Nie wszędzie za granicą Polacy będą mogli zagłosować w wyborach prezydenckich 28 czerwca. Niektóre państwa nie wyrażają zgody na przeprowadzenie głosowania na ich terytorium. Informację potwierdziło Ministerstwo Spraw Zagranicznych, które podkreśla, że jedyną możliwością dla Polaków, będących w takiej sytuacji, jest zagłosowanie w innym kraju. Dziś o północy, mija termin na zgłoszenie zamiaru głosowania korespondencyjnego za granicą.
– Wybory np. nie odbywają się w Kuwejcie, Peru czy Chile. To nie wynika z decyzji polskiego MSZ, a z odmowy udzielenia zgody na przeprowadzenie tych wyborów ze strony władz tych państw – poinformował wiceminister spraw zagranicznych Piotr Wawrzyk.
Jedynym wyjściem dla Polaków, którzy chcą zagłosować za granicą, a w danym państwie nie będzie to możliwe, jest zagłosowanie w innym kraju.
W USA, Wielkiej Brytanii i Niemczech zagłosujemy tylko korespondencyjnie
Resort spraw zagranicznych podkreśla, że jeśli dane państwo nie zezwala na przeprowadzenie u siebie wyborów, to strona polska jest w takiej sytuacji bezradna.
– To, czy w ogóle wybory możemy w danym państwie przeprowadzić, nie jest decyzją polskiego Ministerstwa Spraw Zagranicznych. To władze danego państwa decydują o dwóch aspektach: czy zgadzają się w ogóle na przeprowadzenie u siebie wyborów, a jeżeli tak, to w jakiej postaci, w jakiej formie z tych, które dopuszcza polskie prawo – powiedział Piotr Wawrzyk.
Niektóre kraje zezwolą Polakom na wzięcie udziału w wyborach, ale tylko i wyłącznie w formie korespondencyjnej.

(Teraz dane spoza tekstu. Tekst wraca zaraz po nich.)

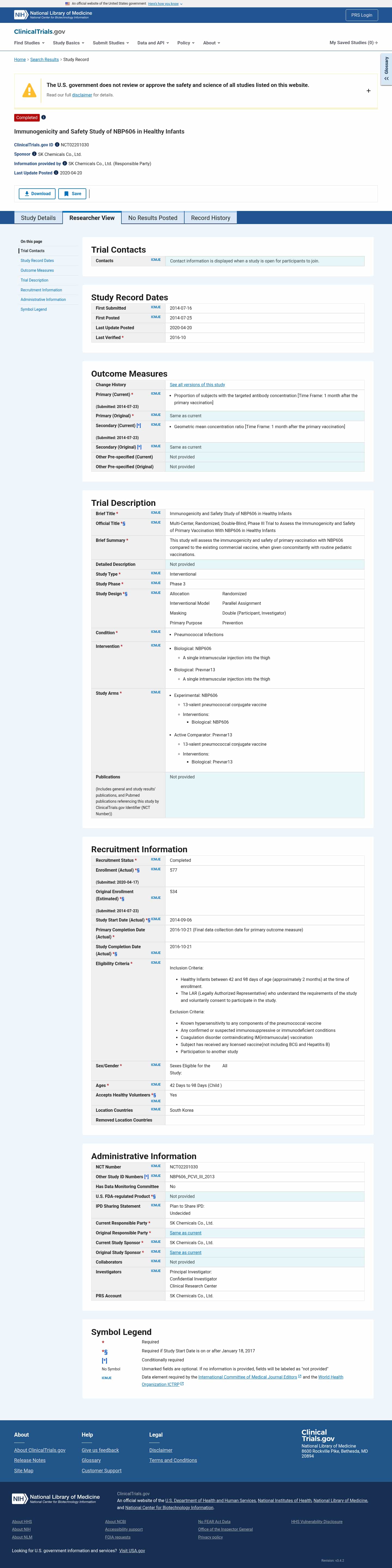Expand "Here's how you know" banner
The image size is (392, 1568).
coord(165,4)
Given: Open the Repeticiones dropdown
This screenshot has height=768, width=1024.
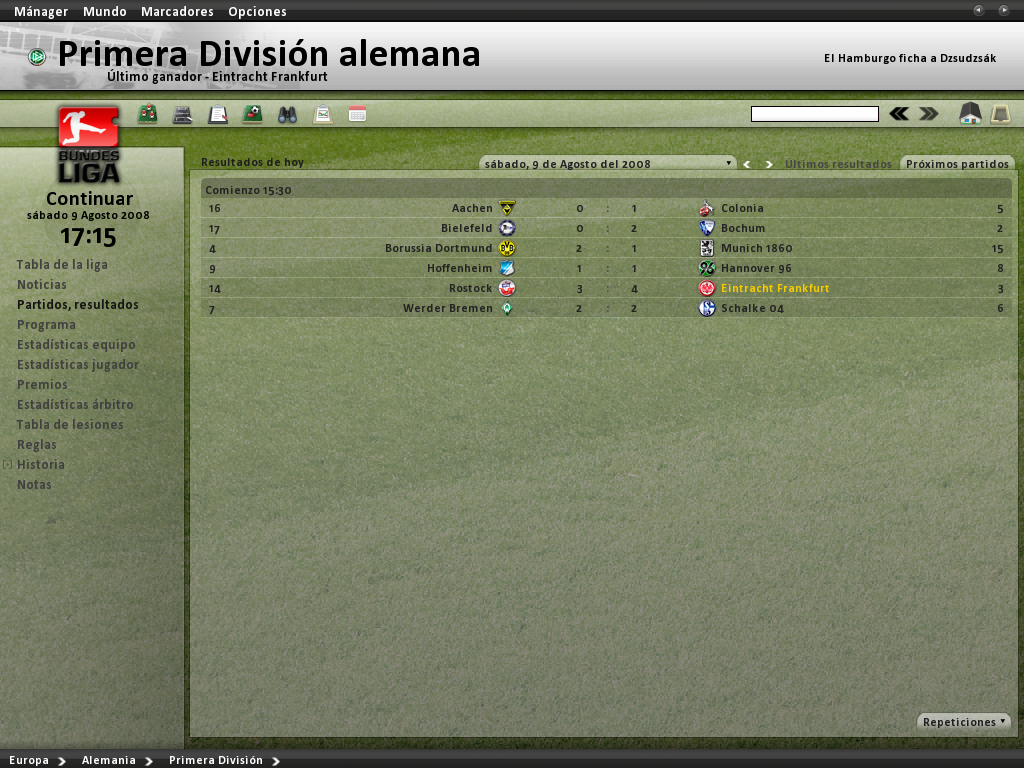Looking at the screenshot, I should coord(964,722).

– Takie kraje jak Stany Zjednoczone, Wielka Brytania czy Niemcy, dopuszczają głosowanie wyłącznie w formie korespondencyjnej. Ale podkreślam: to nie my jako Ministerstwo Spraw Zagranicznych zdecydowaliśmy o tym, że w tych krajach jedynie takie głosowanie będzie mogło być przeprowadzone – mówił wiceminister spraw zagranicznych.
Dziś, 15 czerwca br. o północy, mija termin na zgłoszenie zamiaru głosowania korespondencyjnego za granicą. Zgłoszenie może być dokonane ustnie, pisemnie, telefaksem lub w formie elektronicznej.
W tych krajach zagłosujesz wyłącznie korespondencyjnie:
- Argentyna
- Belgia
- Filipiny
- Francja
- Hiszpania
- Irlandia
- Kanada
- Kolumbia
- Luksemburg
- Maroko
- Meksyk
- Niderlandy
- Niemcy
- Norwegia
- Portugalia
- Stany Zjednoczone
- Szwajcaria
- Tajlandia
- Wielka Brytania
- Włochy
W tych krajach zagłosujesz wyłącznie osobiście:
- Algieria
- Armenia
- Czarnogóra
- Indie
- Irak
- Iran
- Katar
- Kazachstan
- Kosowo
- Kuba
- Liban
- Pakistan
- Uzbekistan
- Zjednoczone Emiraty Arabskie
Nie możesz zagłosować? Jedź do innego kraju
Jeśli więc przebywamy w kraju, który nie dopuszcza przeprowadzenia u siebie wyborów, pozostaje nam jedno wyjście – podróż do kraju, który taką możliwość przewiduje. W przeciwnym wypadku zostaniemy pozbawieni prawa do głosowania.
Ale i tu pojawiają się problemy, ponieważ – jeśli nie zgłaszaliśmy chęci wzięcia udziału w wyborach 10 maja – termin na zgłoszenie właściwemu konsulowi zamiaru głosowania korespondencyjnego za granicą mija właśnie dziś, 15 czerwca. Jeżeli byliśmy wpisani do spisu wyborców w wyborach Prezydenta Rzeczypospolitej Polskiej zarządzonych na 10 maja, to będziemy mogli zagłosować także w wyborach 28 czerwca.
Do tej pory chęć wzięcia udziału w wyborach prezydenckich za granicą zgłosiło ok. 290 tys. Polaków.